I am using the Google Cloud Storage package for Python to copy a bunch of files from one bucket to another. Basic code is:
from google.cloud.storage.client import Client
def copy_bucket_content (client:Client, source_bucket_name, destination_bucket_name, source_dir):
source_bucket = client.get_bucket(source_bucket_name)
destination_bucket = client.get_bucket(destination_bucket_name)
blobs_to_copy = [blob for blob in source_bucket.list_blobs() if blob.name.startswith(source_dir)]
source_bucket.
for blob in blobs_to_copy:
print ("copying {blob}".format(blob=blob.name))
source_bucket.copy_blob(blob, destination_bucket, blob.name)
When I pass a source_dir that has many blobs in it the script fails at runtime with:
File "/Users/jamiet/.virtualenvs/hive-data-copy-biEl4iRK/lib/python3.6/site-packages/google/cloud/_http.py", line 293, in api_request
raise exceptions.from_http_response(response)
google.api_core.exceptions.InternalServerError: 500 POST https://www.googleapis.com/storage/v1/b/path/to/blob/copyTo/b/path/to/blob: Backend Error
This invariably occurs after transferring between 50 and 80 blobs (it doesn't fail at the same point each time).
I am assuming that I'm hitting some sort of API request limit.
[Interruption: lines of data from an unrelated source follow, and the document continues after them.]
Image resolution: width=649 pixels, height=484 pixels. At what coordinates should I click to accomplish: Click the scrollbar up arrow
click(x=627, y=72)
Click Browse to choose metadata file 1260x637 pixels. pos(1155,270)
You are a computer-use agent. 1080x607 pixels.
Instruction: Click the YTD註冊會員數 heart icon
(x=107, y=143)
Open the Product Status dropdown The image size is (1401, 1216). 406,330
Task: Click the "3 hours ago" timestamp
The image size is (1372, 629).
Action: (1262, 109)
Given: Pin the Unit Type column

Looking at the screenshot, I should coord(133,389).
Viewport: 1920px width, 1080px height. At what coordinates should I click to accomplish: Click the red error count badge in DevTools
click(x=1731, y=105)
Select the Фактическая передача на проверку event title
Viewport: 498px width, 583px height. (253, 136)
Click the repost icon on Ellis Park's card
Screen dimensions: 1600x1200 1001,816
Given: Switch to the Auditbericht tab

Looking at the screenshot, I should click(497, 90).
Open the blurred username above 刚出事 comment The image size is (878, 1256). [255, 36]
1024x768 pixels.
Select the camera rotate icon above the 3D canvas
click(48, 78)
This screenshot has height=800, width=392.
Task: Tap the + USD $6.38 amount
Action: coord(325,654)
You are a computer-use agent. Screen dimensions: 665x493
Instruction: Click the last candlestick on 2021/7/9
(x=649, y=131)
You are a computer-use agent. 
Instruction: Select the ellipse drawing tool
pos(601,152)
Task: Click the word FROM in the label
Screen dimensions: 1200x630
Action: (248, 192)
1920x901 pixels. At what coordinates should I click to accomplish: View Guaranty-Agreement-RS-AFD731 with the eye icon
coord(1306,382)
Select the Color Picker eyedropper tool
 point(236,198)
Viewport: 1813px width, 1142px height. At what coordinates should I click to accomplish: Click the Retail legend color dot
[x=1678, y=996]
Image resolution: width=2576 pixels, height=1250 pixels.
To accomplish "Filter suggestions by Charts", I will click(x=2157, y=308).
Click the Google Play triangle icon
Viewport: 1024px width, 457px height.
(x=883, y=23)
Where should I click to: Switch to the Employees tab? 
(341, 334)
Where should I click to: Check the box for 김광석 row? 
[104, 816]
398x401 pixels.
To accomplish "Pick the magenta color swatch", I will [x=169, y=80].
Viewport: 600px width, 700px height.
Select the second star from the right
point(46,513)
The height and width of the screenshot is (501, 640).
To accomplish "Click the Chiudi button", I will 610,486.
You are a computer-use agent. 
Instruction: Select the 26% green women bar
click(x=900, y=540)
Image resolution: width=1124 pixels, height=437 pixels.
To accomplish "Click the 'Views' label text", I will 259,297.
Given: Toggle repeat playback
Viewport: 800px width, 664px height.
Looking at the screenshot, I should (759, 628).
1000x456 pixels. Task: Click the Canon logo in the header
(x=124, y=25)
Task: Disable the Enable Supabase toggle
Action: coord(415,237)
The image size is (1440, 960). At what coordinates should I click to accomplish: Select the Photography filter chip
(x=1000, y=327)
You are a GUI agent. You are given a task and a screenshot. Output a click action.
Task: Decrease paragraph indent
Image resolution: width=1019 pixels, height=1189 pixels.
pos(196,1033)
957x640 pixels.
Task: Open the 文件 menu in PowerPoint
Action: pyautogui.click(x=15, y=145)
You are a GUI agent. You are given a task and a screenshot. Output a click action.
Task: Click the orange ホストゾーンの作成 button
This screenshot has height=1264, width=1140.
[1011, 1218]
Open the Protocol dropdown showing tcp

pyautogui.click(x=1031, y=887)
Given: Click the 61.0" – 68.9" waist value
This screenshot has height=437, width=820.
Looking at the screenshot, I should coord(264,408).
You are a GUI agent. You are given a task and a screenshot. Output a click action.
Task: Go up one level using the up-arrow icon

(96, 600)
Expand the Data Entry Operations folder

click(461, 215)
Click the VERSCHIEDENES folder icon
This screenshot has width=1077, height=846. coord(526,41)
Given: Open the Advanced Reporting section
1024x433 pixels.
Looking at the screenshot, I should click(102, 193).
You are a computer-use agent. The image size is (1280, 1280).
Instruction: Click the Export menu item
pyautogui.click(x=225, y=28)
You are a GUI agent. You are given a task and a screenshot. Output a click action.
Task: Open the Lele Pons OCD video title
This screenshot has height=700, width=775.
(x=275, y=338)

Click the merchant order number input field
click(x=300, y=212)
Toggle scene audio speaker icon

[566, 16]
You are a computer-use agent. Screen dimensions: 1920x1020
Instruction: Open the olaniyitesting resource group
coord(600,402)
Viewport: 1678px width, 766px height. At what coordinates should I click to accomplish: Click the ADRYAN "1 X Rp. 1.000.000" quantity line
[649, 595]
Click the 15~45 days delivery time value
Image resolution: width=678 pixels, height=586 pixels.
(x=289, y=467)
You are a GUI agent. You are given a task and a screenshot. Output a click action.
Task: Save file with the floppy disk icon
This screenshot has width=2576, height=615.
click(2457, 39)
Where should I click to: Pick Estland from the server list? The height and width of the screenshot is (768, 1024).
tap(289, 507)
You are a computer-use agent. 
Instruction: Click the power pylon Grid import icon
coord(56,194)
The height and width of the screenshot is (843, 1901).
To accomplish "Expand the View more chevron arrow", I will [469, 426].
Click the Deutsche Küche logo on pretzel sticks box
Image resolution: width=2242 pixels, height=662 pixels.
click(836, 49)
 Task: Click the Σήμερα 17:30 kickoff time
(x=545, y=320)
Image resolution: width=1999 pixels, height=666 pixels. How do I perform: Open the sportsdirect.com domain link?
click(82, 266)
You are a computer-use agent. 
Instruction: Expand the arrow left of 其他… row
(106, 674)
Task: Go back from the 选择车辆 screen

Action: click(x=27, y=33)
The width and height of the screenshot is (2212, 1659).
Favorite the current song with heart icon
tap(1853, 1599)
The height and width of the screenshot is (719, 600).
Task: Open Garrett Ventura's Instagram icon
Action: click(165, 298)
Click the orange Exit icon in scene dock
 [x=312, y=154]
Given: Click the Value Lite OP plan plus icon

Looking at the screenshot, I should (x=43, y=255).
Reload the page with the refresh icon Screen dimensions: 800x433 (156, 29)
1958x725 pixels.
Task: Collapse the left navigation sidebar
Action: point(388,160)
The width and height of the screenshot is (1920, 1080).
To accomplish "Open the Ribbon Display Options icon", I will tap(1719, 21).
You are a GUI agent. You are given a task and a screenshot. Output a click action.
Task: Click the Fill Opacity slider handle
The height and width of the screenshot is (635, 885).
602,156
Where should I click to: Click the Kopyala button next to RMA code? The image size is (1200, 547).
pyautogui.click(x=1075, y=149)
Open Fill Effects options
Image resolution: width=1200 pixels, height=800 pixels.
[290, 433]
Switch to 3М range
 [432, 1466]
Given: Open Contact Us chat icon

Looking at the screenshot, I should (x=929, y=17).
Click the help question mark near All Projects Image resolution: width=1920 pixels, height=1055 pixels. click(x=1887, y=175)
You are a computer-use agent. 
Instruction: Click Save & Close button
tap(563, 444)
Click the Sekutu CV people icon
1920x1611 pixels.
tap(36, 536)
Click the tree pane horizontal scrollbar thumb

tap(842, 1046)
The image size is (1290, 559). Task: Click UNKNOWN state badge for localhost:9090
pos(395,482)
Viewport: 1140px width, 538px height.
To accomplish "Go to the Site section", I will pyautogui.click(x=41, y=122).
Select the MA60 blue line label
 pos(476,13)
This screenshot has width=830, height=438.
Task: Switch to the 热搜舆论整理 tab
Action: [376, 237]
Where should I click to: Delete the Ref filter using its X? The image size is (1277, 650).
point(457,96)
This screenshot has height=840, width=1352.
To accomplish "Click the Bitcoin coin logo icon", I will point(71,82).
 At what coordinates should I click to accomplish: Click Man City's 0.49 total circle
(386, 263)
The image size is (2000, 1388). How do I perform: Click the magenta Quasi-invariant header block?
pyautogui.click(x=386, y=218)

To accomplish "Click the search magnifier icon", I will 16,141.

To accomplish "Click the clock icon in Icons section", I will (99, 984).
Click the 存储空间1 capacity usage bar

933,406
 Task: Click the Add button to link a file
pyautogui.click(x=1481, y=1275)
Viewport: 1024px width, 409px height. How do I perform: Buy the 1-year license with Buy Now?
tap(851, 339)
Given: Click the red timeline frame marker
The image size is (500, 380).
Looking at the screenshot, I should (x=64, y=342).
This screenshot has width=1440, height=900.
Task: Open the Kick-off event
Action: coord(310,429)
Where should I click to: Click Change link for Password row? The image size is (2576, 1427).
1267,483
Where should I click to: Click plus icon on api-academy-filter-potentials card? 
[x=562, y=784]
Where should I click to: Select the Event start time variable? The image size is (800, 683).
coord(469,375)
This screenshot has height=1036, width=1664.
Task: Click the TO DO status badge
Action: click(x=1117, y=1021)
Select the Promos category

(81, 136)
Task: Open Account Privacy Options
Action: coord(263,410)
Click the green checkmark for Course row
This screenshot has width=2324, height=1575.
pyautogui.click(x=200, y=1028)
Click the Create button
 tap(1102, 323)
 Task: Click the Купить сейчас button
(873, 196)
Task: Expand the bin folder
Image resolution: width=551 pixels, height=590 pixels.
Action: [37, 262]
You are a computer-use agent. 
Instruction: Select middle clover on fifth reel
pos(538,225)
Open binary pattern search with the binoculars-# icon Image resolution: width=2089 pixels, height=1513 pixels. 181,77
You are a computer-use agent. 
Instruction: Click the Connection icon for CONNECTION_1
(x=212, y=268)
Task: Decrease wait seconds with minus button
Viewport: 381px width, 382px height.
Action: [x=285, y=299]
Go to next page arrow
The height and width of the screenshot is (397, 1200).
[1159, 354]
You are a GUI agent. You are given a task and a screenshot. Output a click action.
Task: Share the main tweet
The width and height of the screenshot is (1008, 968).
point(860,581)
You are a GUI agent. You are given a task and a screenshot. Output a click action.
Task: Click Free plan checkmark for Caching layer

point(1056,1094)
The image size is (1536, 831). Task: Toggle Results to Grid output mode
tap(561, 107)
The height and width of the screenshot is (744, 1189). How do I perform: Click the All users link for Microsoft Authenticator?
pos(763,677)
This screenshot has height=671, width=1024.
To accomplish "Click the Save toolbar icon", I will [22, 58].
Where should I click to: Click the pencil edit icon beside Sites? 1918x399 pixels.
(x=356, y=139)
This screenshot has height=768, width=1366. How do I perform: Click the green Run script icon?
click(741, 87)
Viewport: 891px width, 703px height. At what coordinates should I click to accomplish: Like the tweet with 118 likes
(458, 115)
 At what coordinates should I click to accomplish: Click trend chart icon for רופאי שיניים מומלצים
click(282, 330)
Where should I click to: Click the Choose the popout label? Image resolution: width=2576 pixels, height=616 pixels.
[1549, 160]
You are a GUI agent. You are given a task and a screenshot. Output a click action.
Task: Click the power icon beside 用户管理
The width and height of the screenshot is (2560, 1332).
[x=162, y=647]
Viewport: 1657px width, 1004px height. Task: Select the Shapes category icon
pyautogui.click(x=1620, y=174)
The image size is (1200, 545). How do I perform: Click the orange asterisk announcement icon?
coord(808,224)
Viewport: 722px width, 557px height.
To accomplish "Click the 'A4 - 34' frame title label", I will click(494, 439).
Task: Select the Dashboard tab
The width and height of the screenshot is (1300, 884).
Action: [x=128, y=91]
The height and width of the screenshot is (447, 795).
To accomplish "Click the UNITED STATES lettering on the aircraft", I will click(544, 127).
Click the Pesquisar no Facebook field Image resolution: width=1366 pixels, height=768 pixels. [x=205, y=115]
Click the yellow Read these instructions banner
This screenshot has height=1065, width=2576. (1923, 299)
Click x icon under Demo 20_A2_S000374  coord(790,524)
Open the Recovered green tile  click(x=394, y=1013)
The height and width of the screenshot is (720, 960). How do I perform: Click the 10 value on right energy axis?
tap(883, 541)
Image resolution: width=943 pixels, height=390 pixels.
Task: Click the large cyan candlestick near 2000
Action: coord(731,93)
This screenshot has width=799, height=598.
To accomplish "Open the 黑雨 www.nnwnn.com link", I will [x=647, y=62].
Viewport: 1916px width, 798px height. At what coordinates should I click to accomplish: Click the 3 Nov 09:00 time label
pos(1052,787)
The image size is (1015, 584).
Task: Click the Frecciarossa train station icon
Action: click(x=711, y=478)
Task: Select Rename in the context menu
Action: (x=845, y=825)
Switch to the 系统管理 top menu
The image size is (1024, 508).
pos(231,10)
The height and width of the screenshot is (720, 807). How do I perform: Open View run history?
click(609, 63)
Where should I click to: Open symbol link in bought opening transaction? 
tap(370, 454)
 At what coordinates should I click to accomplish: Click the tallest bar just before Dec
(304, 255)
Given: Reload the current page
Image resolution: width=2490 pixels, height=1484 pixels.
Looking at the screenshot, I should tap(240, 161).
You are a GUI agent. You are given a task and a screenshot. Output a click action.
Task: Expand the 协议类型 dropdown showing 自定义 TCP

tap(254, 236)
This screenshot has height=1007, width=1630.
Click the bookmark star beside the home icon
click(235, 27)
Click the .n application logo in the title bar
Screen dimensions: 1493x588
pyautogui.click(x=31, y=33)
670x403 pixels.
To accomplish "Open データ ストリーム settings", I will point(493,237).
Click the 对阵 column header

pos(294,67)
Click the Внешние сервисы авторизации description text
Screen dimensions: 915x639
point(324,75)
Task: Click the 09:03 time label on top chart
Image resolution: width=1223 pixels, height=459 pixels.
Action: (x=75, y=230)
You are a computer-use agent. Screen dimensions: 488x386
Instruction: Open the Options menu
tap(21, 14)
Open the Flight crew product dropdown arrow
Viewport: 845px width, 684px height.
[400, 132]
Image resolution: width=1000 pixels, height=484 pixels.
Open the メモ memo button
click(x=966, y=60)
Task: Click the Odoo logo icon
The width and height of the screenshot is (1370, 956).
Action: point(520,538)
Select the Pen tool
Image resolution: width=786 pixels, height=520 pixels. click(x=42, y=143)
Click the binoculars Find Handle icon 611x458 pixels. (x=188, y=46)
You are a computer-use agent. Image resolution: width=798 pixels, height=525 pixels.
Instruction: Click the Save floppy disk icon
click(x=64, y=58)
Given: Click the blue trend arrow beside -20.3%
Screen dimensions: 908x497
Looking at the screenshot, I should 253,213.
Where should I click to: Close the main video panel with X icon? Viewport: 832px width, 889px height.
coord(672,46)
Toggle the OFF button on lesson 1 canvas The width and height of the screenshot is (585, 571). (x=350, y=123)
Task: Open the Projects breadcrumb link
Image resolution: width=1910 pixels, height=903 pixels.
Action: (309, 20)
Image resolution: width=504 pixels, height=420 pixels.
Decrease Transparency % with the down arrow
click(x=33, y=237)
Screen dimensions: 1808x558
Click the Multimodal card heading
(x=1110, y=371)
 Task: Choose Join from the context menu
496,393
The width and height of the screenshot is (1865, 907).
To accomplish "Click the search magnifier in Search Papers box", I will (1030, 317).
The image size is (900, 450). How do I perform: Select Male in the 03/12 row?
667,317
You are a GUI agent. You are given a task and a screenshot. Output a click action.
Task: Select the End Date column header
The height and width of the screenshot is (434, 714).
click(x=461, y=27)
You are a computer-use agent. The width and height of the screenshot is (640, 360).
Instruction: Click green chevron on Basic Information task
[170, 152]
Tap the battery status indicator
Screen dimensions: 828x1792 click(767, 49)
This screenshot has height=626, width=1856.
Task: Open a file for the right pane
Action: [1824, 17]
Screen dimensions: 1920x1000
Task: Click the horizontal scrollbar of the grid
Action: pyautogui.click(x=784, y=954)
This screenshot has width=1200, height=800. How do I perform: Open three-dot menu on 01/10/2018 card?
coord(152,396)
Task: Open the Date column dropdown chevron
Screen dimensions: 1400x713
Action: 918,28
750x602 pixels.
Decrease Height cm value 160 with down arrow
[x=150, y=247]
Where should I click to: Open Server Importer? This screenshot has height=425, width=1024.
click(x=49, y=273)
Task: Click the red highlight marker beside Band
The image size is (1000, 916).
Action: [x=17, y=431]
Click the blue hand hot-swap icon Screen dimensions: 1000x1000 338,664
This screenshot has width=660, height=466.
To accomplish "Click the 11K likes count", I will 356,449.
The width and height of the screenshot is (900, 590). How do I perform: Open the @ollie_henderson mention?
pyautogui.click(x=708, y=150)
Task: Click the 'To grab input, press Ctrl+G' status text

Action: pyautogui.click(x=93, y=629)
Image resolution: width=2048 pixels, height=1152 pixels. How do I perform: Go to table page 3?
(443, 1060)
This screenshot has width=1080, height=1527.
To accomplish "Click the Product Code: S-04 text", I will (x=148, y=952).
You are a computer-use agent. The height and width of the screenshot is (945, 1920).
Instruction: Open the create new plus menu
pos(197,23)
Would that be the case?
If so, how do I get around this? I suppose lifting the restriction would be one way but better would be able to issue just one call to the REST API rather than looping over all the blobs and copying them one at a time. I searched around the GCS python package but didn't find anything that might help.
I assume there's a better way of accomplishing this but I don't know what it is, can anyone help?